**Document segment:**
········

A reader recently asked how to prevent weed seeds from sprouting on the completely bare area that used to be her lawn. She’d ripped out the grass in order to plant a drought-tolerant landscape, found hardpan just underneath the surface, missed the spring planting window, then had a yard full of weeds. The unwatered dirt is now bare, but she knows that weed seeds will germinate with the first rains.
She’s in luck. There’s still time for her to solarize the soil in her yard. Solarization should kill about three-quarters of the viable weed seeds as well as disease pathogens, nematodes and pest insect eggs. In July, when temperatures are highest and days are longer, it only takes three to four weeks for solarization to be effective. Do it now, and soil should be ready for tilling, amending and replanting in four to six weeks, or about the middle of September.
Full instructions for soil solarization can be found on the UC IPM (University of California Integrated Pest Management) website, ipm.ucanr.edu/PMG/PESTNOTES. The process entails removing all debris and weeds, soaking the soil to a depth of 1 foot, then laying a 1-millimeter thick layer of clear plastic over the area to be solarized. The edges of the plastic can be sealed with dirt, stones or bricks. The sun’s rays will heat the top 8 to 12 inches of soil to 140 degrees. After four to six weeks, the soil will be sterilized and ready for planting.
In this reader’s case, though, she has another couple of steps ahead of her since her soil is a baked heavy clay or hardpan. Drought-tolerant plants need good drainage to keep their roots fairly dry. Clay soils hold water when soaked and hardpan layers can completely block drainage. Early farmers in the central San Joaquin Valley used dynamite to blast through the hardpan which is now illegal. We have to dig, poke or drill through hardpan layers with backhoes, pick axes or augurs to break it up. Very hard work.

········

**Supplied information:**
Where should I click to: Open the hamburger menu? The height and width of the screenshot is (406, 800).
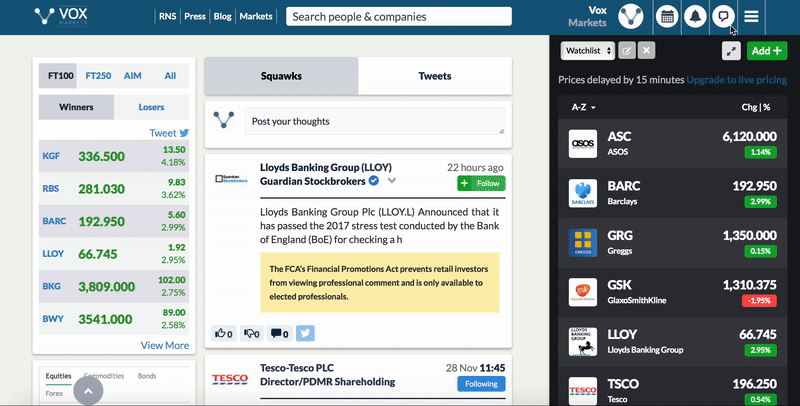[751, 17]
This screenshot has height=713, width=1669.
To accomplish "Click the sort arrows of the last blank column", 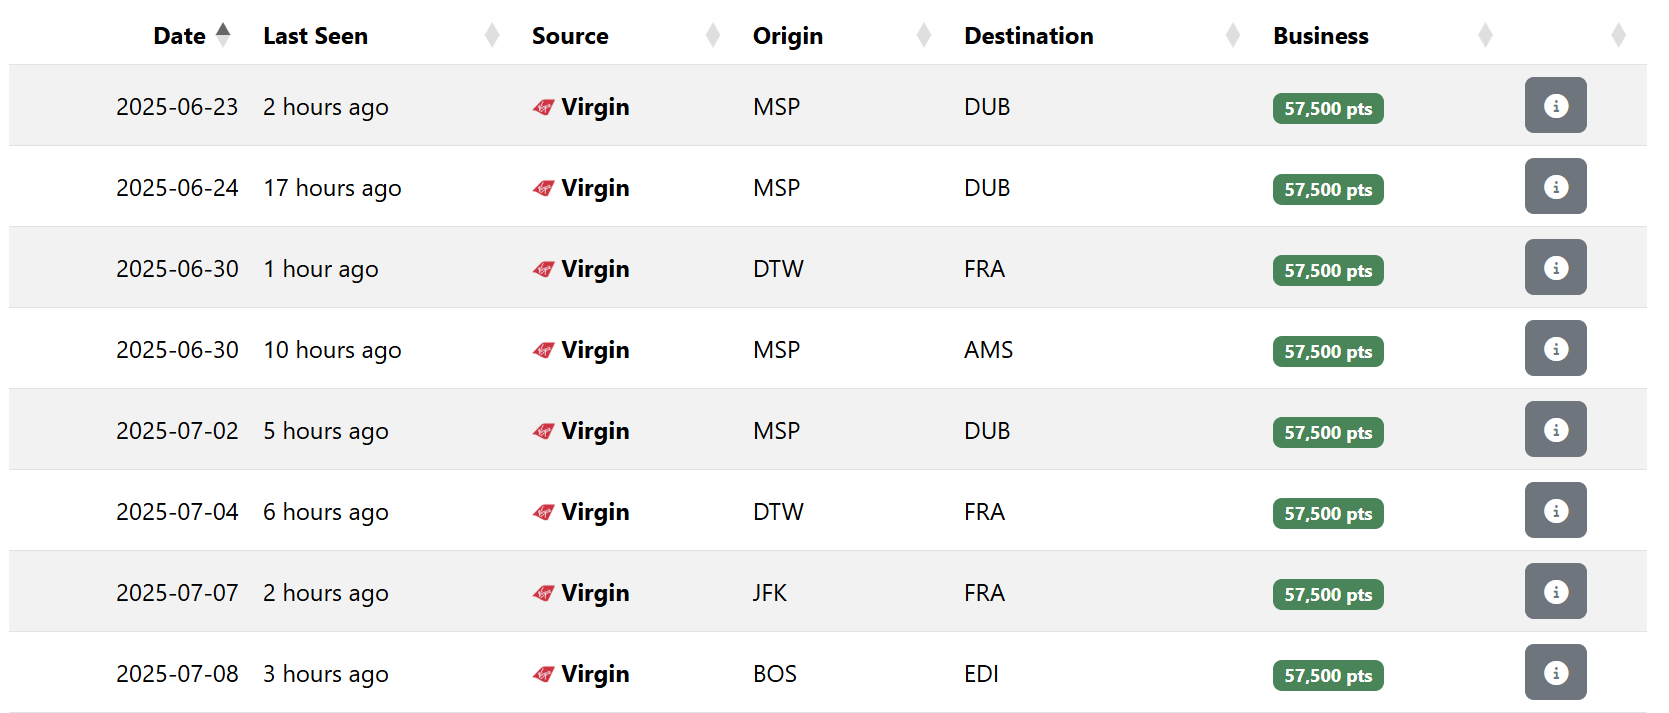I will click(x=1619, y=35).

········

**Brief A:** In the soil solarization column, how deep should the soil be soaked before the clear plastic is laid down?
**Brief B:** Please carry on the soil solarization column from its final sentence.

**Final answer A:** To a depth of 1 foot.

**Final answer B:**
Hardpan layers vary in thickness and location, even within the same yard. The reader will need to determine just how thick her hardpan is and make decisions. In spots where the clay is more than 3 or 4 inches inches thick, she may be limited to digging planting holes only or bringing in sandy loam to top the hardpan. These would be the least laborious solutions, but since she’ll need to top the area with at least 1 foot of sandy loam, it can get expensive. In areas where the hardpan is fairly thin she can break it up with augurs or pick axes, remove it, amend the remaining soil with gypsum, sand and compost or humus, then plant.
If she chooses to leave the hardpan in place, she can lay down a 3- to 4-inch layer of mulch as well as weed cloth barriers to prevent the weed seeds from germinating. Applying pre-emergent herbicides in fall will also prevent germination.